Information given below:

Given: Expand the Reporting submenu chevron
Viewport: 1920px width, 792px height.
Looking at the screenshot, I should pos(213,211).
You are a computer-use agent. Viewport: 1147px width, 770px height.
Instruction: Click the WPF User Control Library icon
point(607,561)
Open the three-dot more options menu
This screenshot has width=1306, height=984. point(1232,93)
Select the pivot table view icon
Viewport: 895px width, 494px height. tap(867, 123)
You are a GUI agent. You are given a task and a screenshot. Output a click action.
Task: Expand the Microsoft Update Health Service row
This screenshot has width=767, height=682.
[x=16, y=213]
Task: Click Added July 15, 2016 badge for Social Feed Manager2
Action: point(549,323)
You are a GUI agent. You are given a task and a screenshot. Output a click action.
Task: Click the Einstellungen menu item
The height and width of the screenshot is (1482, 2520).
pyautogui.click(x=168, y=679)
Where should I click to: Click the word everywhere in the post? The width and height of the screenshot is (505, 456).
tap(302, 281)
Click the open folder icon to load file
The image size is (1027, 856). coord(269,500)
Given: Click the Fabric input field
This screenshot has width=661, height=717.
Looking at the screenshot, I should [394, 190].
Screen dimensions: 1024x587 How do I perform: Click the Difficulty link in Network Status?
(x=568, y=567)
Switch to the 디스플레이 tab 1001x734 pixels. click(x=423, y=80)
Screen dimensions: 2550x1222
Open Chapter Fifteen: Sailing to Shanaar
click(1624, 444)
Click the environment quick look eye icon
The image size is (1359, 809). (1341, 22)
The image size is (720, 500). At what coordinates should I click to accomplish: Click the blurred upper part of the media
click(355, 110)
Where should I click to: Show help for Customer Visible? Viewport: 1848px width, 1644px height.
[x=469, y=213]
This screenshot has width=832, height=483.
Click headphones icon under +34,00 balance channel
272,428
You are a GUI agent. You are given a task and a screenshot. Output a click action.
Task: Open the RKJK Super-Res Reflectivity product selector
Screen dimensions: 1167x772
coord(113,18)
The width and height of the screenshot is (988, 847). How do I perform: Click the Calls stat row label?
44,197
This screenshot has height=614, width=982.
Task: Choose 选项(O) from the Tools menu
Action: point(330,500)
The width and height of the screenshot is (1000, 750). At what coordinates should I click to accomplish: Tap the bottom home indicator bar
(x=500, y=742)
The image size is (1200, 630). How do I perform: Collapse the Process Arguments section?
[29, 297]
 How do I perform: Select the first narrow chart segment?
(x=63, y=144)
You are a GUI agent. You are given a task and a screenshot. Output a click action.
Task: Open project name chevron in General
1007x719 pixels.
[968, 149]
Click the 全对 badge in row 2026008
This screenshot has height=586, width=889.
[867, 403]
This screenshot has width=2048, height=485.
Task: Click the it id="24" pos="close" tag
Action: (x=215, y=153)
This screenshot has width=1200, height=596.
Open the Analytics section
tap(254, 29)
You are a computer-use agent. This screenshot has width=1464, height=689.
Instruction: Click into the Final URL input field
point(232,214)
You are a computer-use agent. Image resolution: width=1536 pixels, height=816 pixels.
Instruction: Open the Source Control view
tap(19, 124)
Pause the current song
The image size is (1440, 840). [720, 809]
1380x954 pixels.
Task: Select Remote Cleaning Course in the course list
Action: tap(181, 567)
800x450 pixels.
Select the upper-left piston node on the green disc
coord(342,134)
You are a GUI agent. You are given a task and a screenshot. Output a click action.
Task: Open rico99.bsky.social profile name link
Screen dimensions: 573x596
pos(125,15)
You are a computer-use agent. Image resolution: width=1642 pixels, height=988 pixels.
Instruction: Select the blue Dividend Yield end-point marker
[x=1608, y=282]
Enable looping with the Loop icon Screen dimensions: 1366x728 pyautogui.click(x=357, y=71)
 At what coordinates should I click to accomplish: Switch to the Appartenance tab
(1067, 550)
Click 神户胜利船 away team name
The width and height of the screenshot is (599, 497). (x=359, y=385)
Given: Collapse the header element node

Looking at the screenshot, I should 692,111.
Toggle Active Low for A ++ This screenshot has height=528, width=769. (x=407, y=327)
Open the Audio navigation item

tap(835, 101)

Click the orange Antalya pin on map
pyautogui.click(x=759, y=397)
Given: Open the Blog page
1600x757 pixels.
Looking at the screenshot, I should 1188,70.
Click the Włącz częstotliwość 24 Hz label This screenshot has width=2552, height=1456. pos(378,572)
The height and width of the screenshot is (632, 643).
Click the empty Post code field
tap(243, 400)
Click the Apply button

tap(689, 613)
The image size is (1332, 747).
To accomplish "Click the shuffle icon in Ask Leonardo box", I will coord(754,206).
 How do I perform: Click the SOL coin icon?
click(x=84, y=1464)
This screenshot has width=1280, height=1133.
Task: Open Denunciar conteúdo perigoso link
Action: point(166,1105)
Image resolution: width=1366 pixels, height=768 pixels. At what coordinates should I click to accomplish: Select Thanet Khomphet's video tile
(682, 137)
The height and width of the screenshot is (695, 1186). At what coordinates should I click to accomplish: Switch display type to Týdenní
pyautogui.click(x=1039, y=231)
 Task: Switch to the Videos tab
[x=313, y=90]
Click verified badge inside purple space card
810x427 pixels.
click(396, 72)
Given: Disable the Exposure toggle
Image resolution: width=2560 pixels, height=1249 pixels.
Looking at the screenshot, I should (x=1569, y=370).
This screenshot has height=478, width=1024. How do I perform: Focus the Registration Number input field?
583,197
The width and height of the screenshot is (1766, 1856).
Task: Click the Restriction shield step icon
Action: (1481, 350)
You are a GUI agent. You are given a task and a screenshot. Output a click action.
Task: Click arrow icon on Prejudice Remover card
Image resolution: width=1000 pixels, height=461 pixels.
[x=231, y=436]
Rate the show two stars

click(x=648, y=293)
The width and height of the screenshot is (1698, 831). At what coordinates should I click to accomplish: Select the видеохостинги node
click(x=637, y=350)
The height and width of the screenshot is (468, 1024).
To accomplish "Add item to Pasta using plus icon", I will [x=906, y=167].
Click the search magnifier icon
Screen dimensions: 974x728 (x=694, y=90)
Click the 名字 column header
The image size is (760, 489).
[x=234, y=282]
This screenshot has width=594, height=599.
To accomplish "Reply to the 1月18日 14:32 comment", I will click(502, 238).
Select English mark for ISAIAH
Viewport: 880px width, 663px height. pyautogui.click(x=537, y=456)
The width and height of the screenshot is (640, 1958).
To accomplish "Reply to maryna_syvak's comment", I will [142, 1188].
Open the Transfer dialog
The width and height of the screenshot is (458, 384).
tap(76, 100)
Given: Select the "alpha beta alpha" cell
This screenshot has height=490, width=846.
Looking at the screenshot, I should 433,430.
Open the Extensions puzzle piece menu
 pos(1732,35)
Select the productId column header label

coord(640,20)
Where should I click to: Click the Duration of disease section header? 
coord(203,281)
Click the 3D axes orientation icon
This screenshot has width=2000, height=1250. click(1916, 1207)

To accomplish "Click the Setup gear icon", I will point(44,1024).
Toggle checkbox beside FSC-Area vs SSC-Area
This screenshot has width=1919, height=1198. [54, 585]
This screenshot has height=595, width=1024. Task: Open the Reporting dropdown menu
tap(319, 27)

End of Information given.

Work instructions »
Your reply must repeat the entries above exactly and in full.

Solution »
Given: Expand the Reporting submenu chevron
Viewport: 1920px width, 792px height.
Looking at the screenshot, I should pos(213,211).
You are a computer-use agent. Viewport: 1147px width, 770px height.
Instruction: Click the WPF User Control Library icon
point(607,561)
Open the three-dot more options menu
This screenshot has width=1306, height=984. point(1232,93)
Select the pivot table view icon
Viewport: 895px width, 494px height. tap(867, 123)
You are a GUI agent. You are given a task and a screenshot. Output a click action.
Task: Expand the Microsoft Update Health Service row
This screenshot has width=767, height=682.
[x=16, y=213]
Task: Click Added July 15, 2016 badge for Social Feed Manager2
Action: point(549,323)
You are a GUI agent. You are given a task and a screenshot. Output a click action.
Task: Click the Einstellungen menu item
The height and width of the screenshot is (1482, 2520).
pyautogui.click(x=168, y=679)
Where should I click to: Click the word everywhere in the post? The width and height of the screenshot is (505, 456).
tap(302, 281)
Click the open folder icon to load file
The image size is (1027, 856). coord(269,500)
Given: Click the Fabric input field
This screenshot has width=661, height=717.
Looking at the screenshot, I should [394, 190].
Screen dimensions: 1024x587 How do I perform: Click the Difficulty link in Network Status?
(x=568, y=567)
Switch to the 디스플레이 tab 1001x734 pixels. click(x=423, y=80)
Screen dimensions: 2550x1222
Open Chapter Fifteen: Sailing to Shanaar
click(1624, 444)
Click the environment quick look eye icon
The image size is (1359, 809). (1341, 22)
The image size is (720, 500). At what coordinates should I click to accomplish: Click the blurred upper part of the media
click(355, 110)
Where should I click to: Show help for Customer Visible? Viewport: 1848px width, 1644px height.
[x=469, y=213]
This screenshot has width=832, height=483.
Click headphones icon under +34,00 balance channel
272,428
You are a GUI agent. You are given a task and a screenshot. Output a click action.
Task: Open the RKJK Super-Res Reflectivity product selector
Screen dimensions: 1167x772
coord(113,18)
The width and height of the screenshot is (988, 847). How do I perform: Click the Calls stat row label?
44,197
This screenshot has height=614, width=982.
Task: Choose 选项(O) from the Tools menu
Action: point(330,500)
The width and height of the screenshot is (1000, 750). At what coordinates should I click to accomplish: Tap the bottom home indicator bar
(x=500, y=742)
The image size is (1200, 630). How do I perform: Collapse the Process Arguments section?
[29, 297]
 How do I perform: Select the first narrow chart segment?
(x=63, y=144)
You are a GUI agent. You are given a task and a screenshot. Output a click action.
Task: Open project name chevron in General
1007x719 pixels.
[968, 149]
Click the 全对 badge in row 2026008
This screenshot has height=586, width=889.
[867, 403]
This screenshot has width=2048, height=485.
Task: Click the it id="24" pos="close" tag
Action: (x=215, y=153)
This screenshot has width=1200, height=596.
Open the Analytics section
tap(254, 29)
You are a computer-use agent. This screenshot has width=1464, height=689.
Instruction: Click into the Final URL input field
point(232,214)
You are a computer-use agent. Image resolution: width=1536 pixels, height=816 pixels.
Instruction: Open the Source Control view
tap(19, 124)
Pause the current song
The image size is (1440, 840). [720, 809]
1380x954 pixels.
Task: Select Remote Cleaning Course in the course list
Action: tap(181, 567)
800x450 pixels.
Select the upper-left piston node on the green disc
coord(342,134)
You are a GUI agent. You are given a task and a screenshot. Output a click action.
Task: Open rico99.bsky.social profile name link
Screen dimensions: 573x596
pos(125,15)
You are a computer-use agent. Image resolution: width=1642 pixels, height=988 pixels.
Instruction: Select the blue Dividend Yield end-point marker
[x=1608, y=282]
Enable looping with the Loop icon Screen dimensions: 1366x728 pyautogui.click(x=357, y=71)
 At what coordinates should I click to accomplish: Switch to the Appartenance tab
(1067, 550)
Click 神户胜利船 away team name
The width and height of the screenshot is (599, 497). (x=359, y=385)
Given: Collapse the header element node

Looking at the screenshot, I should 692,111.
Toggle Active Low for A ++ This screenshot has height=528, width=769. (x=407, y=327)
Open the Audio navigation item

tap(835, 101)

Click the orange Antalya pin on map
pyautogui.click(x=759, y=397)
Given: Open the Blog page
1600x757 pixels.
Looking at the screenshot, I should 1188,70.
Click the Włącz częstotliwość 24 Hz label This screenshot has width=2552, height=1456. pos(378,572)
The height and width of the screenshot is (632, 643).
Click the empty Post code field
tap(243, 400)
Click the Apply button

tap(689, 613)
The image size is (1332, 747).
To accomplish "Click the shuffle icon in Ask Leonardo box", I will coord(754,206).
 How do I perform: Click the SOL coin icon?
click(x=84, y=1464)
This screenshot has width=1280, height=1133.
Task: Open Denunciar conteúdo perigoso link
Action: point(166,1105)
Image resolution: width=1366 pixels, height=768 pixels. At what coordinates should I click to accomplish: Select Thanet Khomphet's video tile
(682, 137)
The height and width of the screenshot is (695, 1186). At what coordinates should I click to accomplish: Switch display type to Týdenní
pyautogui.click(x=1039, y=231)
 Task: Switch to the Videos tab
[x=313, y=90]
Click verified badge inside purple space card
810x427 pixels.
click(396, 72)
Given: Disable the Exposure toggle
Image resolution: width=2560 pixels, height=1249 pixels.
Looking at the screenshot, I should (x=1569, y=370).
This screenshot has height=478, width=1024. How do I perform: Focus the Registration Number input field?
583,197
The width and height of the screenshot is (1766, 1856).
Task: Click the Restriction shield step icon
Action: (1481, 350)
You are a GUI agent. You are given a task and a screenshot. Output a click action.
Task: Click arrow icon on Prejudice Remover card
Image resolution: width=1000 pixels, height=461 pixels.
[x=231, y=436]
Rate the show two stars

click(x=648, y=293)
The width and height of the screenshot is (1698, 831). At what coordinates should I click to accomplish: Select the видеохостинги node
click(x=637, y=350)
The height and width of the screenshot is (468, 1024).
To accomplish "Add item to Pasta using plus icon", I will [x=906, y=167].
Click the search magnifier icon
Screen dimensions: 974x728 (x=694, y=90)
Click the 名字 column header
The image size is (760, 489).
[x=234, y=282]
This screenshot has width=594, height=599.
To accomplish "Reply to the 1月18日 14:32 comment", I will click(502, 238).
Select English mark for ISAIAH
Viewport: 880px width, 663px height. pyautogui.click(x=537, y=456)
The width and height of the screenshot is (640, 1958).
To accomplish "Reply to maryna_syvak's comment", I will [142, 1188].
Open the Transfer dialog
The width and height of the screenshot is (458, 384).
tap(76, 100)
Given: Select the "alpha beta alpha" cell
This screenshot has height=490, width=846.
Looking at the screenshot, I should 433,430.
Open the Extensions puzzle piece menu
 pos(1732,35)
Select the productId column header label

coord(640,20)
Where should I click to: Click the Duration of disease section header? 
coord(203,281)
Click the 3D axes orientation icon
This screenshot has width=2000, height=1250. click(1916, 1207)

To accomplish "Click the Setup gear icon", I will point(44,1024).
Toggle checkbox beside FSC-Area vs SSC-Area
This screenshot has width=1919, height=1198. [54, 585]
This screenshot has height=595, width=1024. Task: Open the Reporting dropdown menu
tap(319, 27)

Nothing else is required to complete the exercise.